Commercial fishers argue that Asian fisheries will suffer from Australia's new vast marine sanctuaries, which span more than 2.3 million sqkm along the South Australian, West Australian, New South Wales and Northern Territory coasts.
The area became part of the country’s marine reserves on the night of 16 November.
The National Seafood Industry Alliance combed through the federal government's regulatory impact assessment for the marine sanctuaries and determined that the process was poor.
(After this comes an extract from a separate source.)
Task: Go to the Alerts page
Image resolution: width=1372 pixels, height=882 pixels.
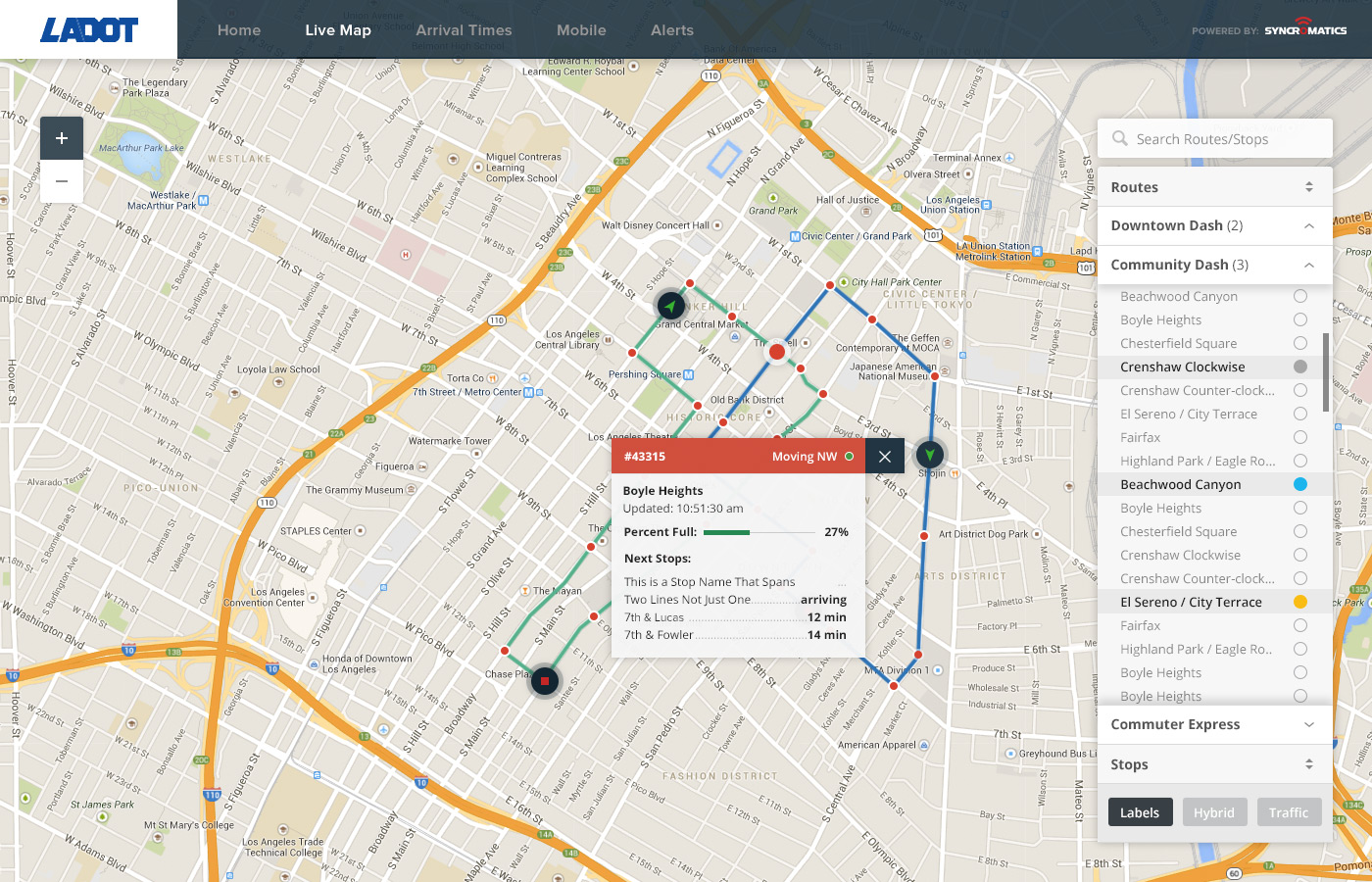Action: click(672, 30)
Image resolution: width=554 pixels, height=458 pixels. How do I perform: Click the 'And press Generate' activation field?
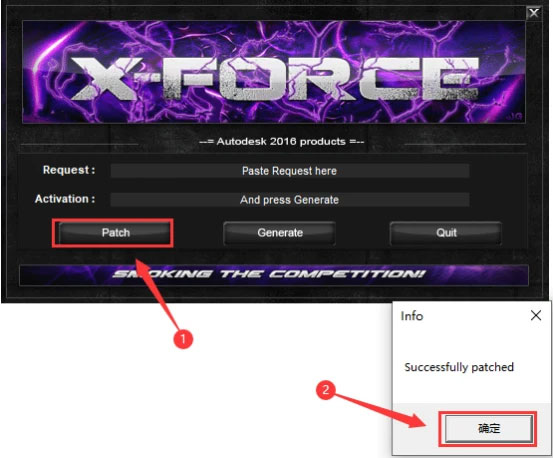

The alliance subsequently wrote to Federal Environment Minister Tony Burke with its concerns but the minister has not yet responded, West Australian Fishing Industry Council Chief Executive Mark Tucek explained.
"There are serious gaps in the regulatory impact statement," Tucek said, AAP reports.
He noted that Australia buys about 75 per cent of its seafood for human consumption from Asian nations including China, Vietnam and Thailand, where marine ecosystems are struggling due to inadequate fisheries management.
"It exports an increase in our demand to those countries and puts more pressure on their environmental systems," he reasoned. "The environment doesn't stop at Australia's economic exclusion zone, so the net effect to the environment is negative."
Further, Tucek argued that many coastal communities that rely on the livelihood of commercial fishers were not taken into account in the federal government's yearly AUD 100 million (USD 103.5 million) compensation to fishers, who will no longer be able to operate in the areas being turned into sanctuaries.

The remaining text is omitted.